ME Research UK has funded research which has revealed abnormalities in the function of blood vessels and blood cells. However, abnormalities of blood vessels have also been described in the papers describing the epidemics. Infectious material was transferred from patients to monkeys during an epidemic in Adelaide, Australia in 1949-1950. The only abnormalities discovered at autopsy were minute red spots along the course of the sciatic nerves, found to be localised collections of inflammatory cells which had also infiltrated the area where the nerve roots come out of the spinal cord. Again, during the North of England epidemic in 1955 Andrew Wallis described findings in a patient in her fifties, who developed the characteristic febrile illness leaving her debilitated and emotional. During the next fifteen months she continued to run a low grade fever with continued mental deterioration before she died. The post-mortem revealed numerous small haemorrhages around blood vessels in the cerebral cortex extending into the mid-brain, which were considered to be the cause of her death.

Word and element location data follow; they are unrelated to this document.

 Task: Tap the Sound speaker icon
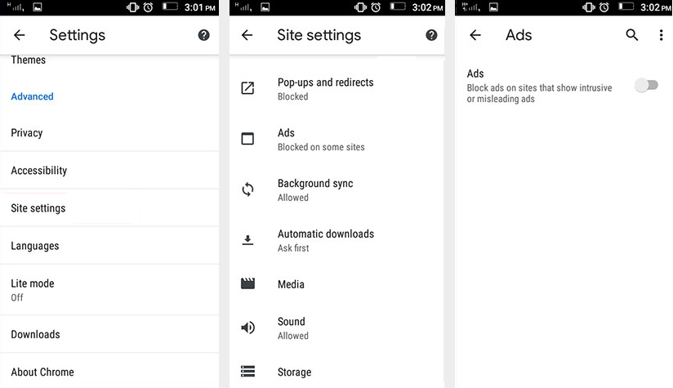248,328
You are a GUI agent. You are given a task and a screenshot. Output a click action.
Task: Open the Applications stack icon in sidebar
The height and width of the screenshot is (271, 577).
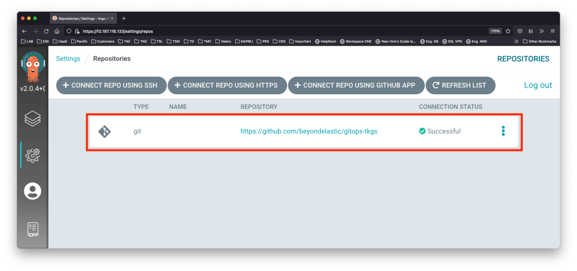click(x=32, y=119)
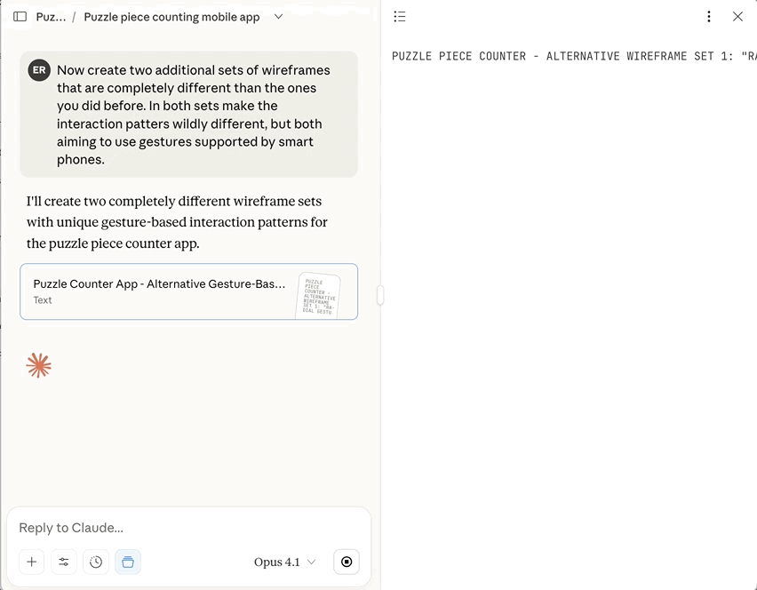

Myalgic encephalomyelitis is a muscle/brain disorder, which occurs as clusters of cases in families, in institutions such as hospitals or schools, and in specific areas, but also sporadically. It is an infectious disease with an incubation period of 5 to 8 days. Acheson in 1959 used the expression “in a greater or lesser degree” to describe “the symptoms and signs of damage to the brain and spinal cord” in this disease. This expression can also be applied to the febrile illness and muscle involvement. Many patients recover, while others have relapses with reactivation of features of the initial illness and further damage to new areas of the brain or muscles, and in extreme cases deterioration may lead to death. After activity the recovery of muscle power is prolonged to an extent not recorded in any other disease. The association between these findings in muscle and vascular abnormalities in blood vessels and blood components needs to be explored, and for research purposes patients with these physical signs should not be coupled with patients, whose main illness is chronic fatigue on exertion and who do not have these signs.